3) Une révélation brusque:
"un trou de verdure" au premier vers fait écho à "deux trous rouges" au dernier vers: on a bien une opposition entre la nature, naturelle, et la mort, contre-nature, avec l'opposition du vert et du rouge, qui sont par ailleurs des couleurs complémentaires (voir l'effet de tableau). L'image du "trou" est elle-même parlante: elle suggère l'obscénité mais ne va pas jusqu'à l'afficher, exactement comme le fait le poème, qui reste en deça du mot "mort" (ou "cul"), tout dans l'euphémisme. La dernière phrase est très brève en comparaison de toutes les autres, construites sur des rejets ou des enjambements: elle crée donc la surprise de façon brusque, comme la chute d'une nouvelle. La violence, jusque-là suggerée, fait violemment son entrée comme les balles dans la poitrine du jeune homme: "Il a deux trous rouges au côté droit". On peut également penser que la latéralisation a son importance: Rimbaud préfère trouer la droite, puisqu'on sait l'engagement qu'il aurait pu ou aimé avoir dans la Commune, entreprise de gauche.
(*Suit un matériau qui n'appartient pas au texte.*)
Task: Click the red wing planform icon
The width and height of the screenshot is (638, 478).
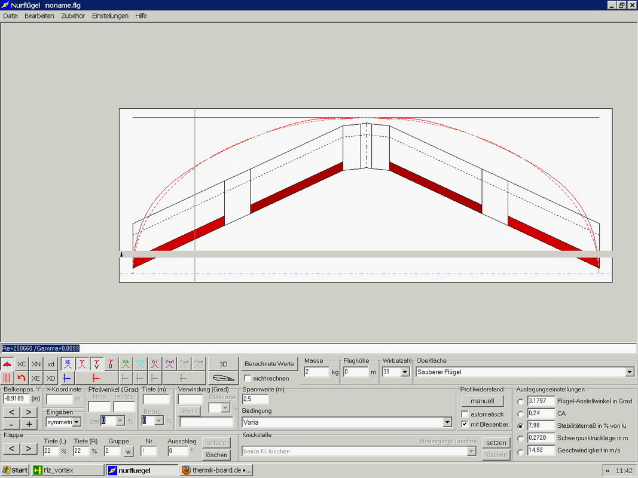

Balavoine, lui, était plutôt centriste, puisqu'il chantait Ni mon côté gauche / Ni mon côté droit. Ce n'est pas pour autant qu'il est entré au gouvernement.
 
CONCLUSION:
      Rimbaud dénonce donc bien les armes à feu, tout d'abord en montrant que sans elles, tout serait beau et propre, puis en montrant qu'elles tuent et ça, c'est pas bien. Il maintient l'ambiguïté dans tout le poème, en nous laissant croire à un tableau idyllique qui vole en éclats sous le choc de la dernière phrase, mais était déjà fissuré par les coups de burin des constants rejets. Il n'aurait donc fallu qu'une bonne grosse centaine d'années en plus pour que Rimbaud s'insurge contre le lobby des armes en tenant le rôle de leur représentant dans ce jubilatoire pamphlet voltairien qu'est Thank you for smoking, face à Aaron Eckhart, bon petit soldat hollywoodien.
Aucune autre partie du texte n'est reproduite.